Aimer l’altérité?

L’art d’aimer
dans L’histoire de la sexualité de Foucault

Michel Foucault, L’histoire de la sexualité en 3-4 tomes :
I. La volonté de savoir (1976) ;
II. L’usage des plaisirs (1984) ;
III. Le souci de soi (1984) ;
IV. Les aveux de la chair (2018, posthume)

La Chine, l’Inde, Rome, les sociétés arabo-musulmanes ont développé un ars erotica dont l’objectif est, en dehors de tout critère normatif, la culture du plaisir à laquelle un maître initie les disciples : « maîtrise absolue du corps, jouissance unique, oubli du temps et des limites, et élixir de longue vie, exil de la mort et de ses menaces. » (La volonté de savoir, p. 76-77). Dans la culture chinoise ancienne par exemple, cet art du plaisir conjugal formule des prescriptions en vue de l’obéissance de la femme, de son respect, de son dévouement, qui sont tout autant de conseils de comportement érotique destinés à majorer autant que possible le plaisir des partenaires et en tout cas de l’homme :  des avis sur les conditions pour obtenir la meilleure descendance possible y sont également formulés (t. II, L’usage des plaisirs, p. 159, cf. p. 154)

Par contraste avec ces nombreuses sociétés, à la différence aussi de la Grèce qui liait vérité et sexe dans la transmission pédagogique, au corps à corps, d’un savoir précieux (t. I, p. 82), l’Occident chrétien a développé une scientia sexualis (p. 77) en raison d’une stratégie de pouvoir-savoir qui s’oppose rigoureusement à l’art de l’initiation et au secret magistral, c’est-à-dire de l’enseignement (p. 83) : la procédure fondamentale de l’aveu (p. 78) et de la confidence (p. 84,86).

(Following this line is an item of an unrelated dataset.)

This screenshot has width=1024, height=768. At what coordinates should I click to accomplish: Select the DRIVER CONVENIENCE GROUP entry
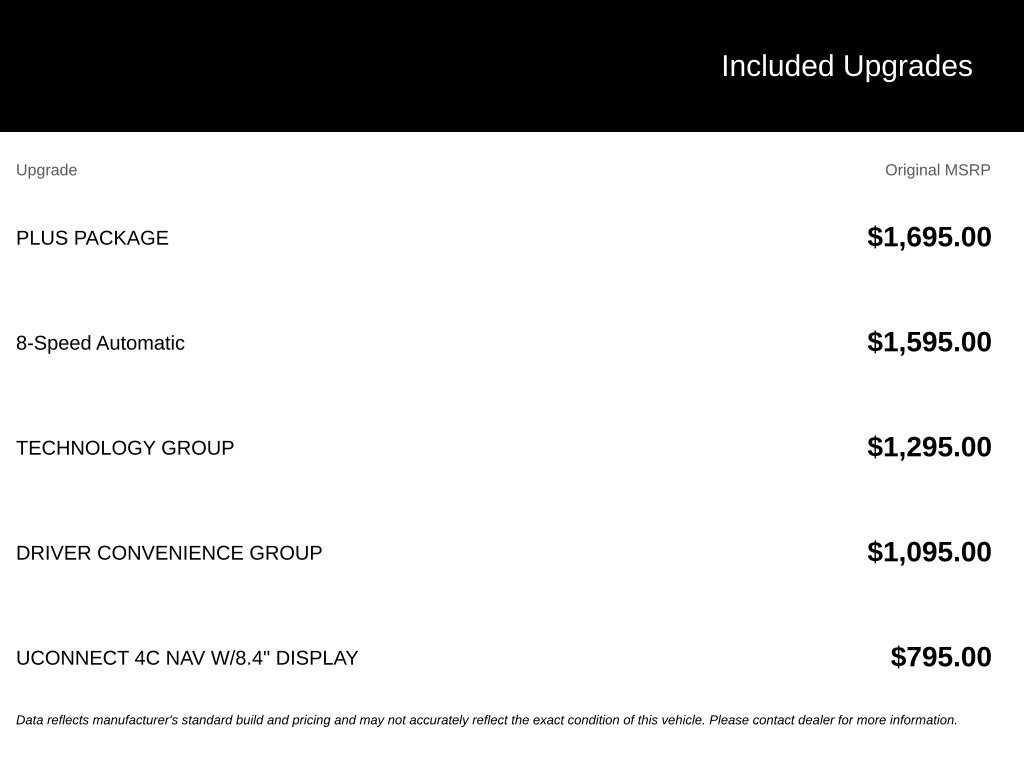(x=169, y=553)
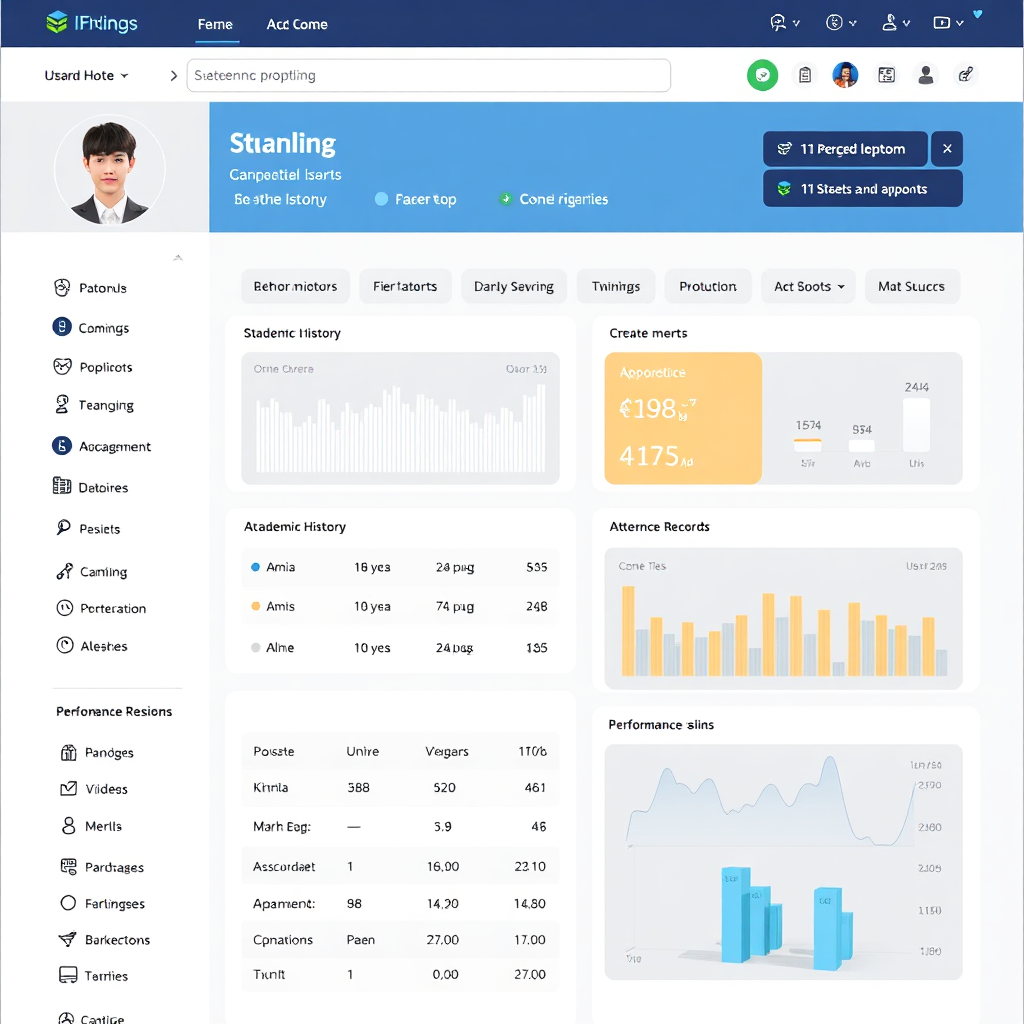
Task: Click the Barkectons paper plane icon
Action: point(68,940)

Chez les Grecs, le régime des aphrodisia ne faisait l’objet d’aucune disqualification de principe, mais il fallait se protéger contre les conséquences physiologiques de l’acte sexuel et de ses excès, et s’inquiéter du devenir de la progéniture en prenant en compte l’âge des parents, la diète des parents et le moment de la procréation (t. II, p. 133). Entre le mari et la femme, le statut lié à l’état de mariage, la gestion de l’oikos, le maintien de la descendance peuvent fonder des principes de conduite, définir ses règles et fixer les formes de la tempérance exigée ; mais il y a également une dissymétrie : la femme qui était placée sous l’autorité exclusive du mari n’apparaît que comme un élément complémentaire de l’homme (p. 224), alors que l’art d’aimer qui se joue entre l’éraste et l’éromène s’adresse aux deux personnages, le jeune garçon constituant, en face de l’amant, un centre indépendant (p. 223-224). Le partage entre l’honorable et le honteux ou déshonorant porte ainsi sur le point d’honneur auquel le jeune homme doit se tenir (p. 228-229). Cette relation entre l’éraste et l’éromène fait penser à l’art d’aimer courtoisement :

« À la différence des autres relations sexuelles, ou en tout cas plus qu’elles, celles qui unissent l’homme et le garçon par-delà un certain seuil d’âge et de statut qui les sépare, était l’objet d’une sorte de ritualisation, qui en leur imposant plusieurs règles, leur donnait forme, valeur et intérêt. Avant même qu’elles ne soient prises en compte par la réflexion philosophique, ces relations étaient déjà le prétexte à tout un jeu social.
Autour d’elles s’était formées des pratiques de « cour » : sans doute, celles-ci n’avaient pas la complexité qu’on trouve dans d’autres arts comme ceux qui seront développés au Moyen Âge. Mais elles étaient aussi bien autre chose que la coutume à respecter pour pouvoir obtenir en bonne et due forme la main d’une jeune fille. Elles définissaient tout un ensemble de conduites convenues et convenables, faisant ainsi de cette relation un domaine culturellement et moralement surchargé ; ces pratiques définissent le comportement mutuel et les stratégies respectives que les deux partenaires doivent observer pour donner à leur relation une forme “belle”, esthétiquement et moralement valable. Elles fixent le rôle de l’éraste et l’éromène. L’un est en position d’initiative, il poursuit, ce qui lui donne des droits et des obligations : il a à montrer son ardeur, il a aussi à la modérer ; il a des cadeaux à faire, des services à rendre ; il a des fonctions à exercer vis-à-vis de l’aimé ; et tout cela le fonde à attendre la juste récompense ; l’autre, celui qui est aimé et courtisé, doit se garder de céder trop facilement ; il doit éviter aussi d’accepter trop de d’hommages différents, d’accorder ses faveurs à l’étourdie et par intérêt, sans éprouver la valeur de son partenaire ; il doit aussi manifester la reconnaissance pour ce que l’amant a fait pour lui. » (t. II, p. 217).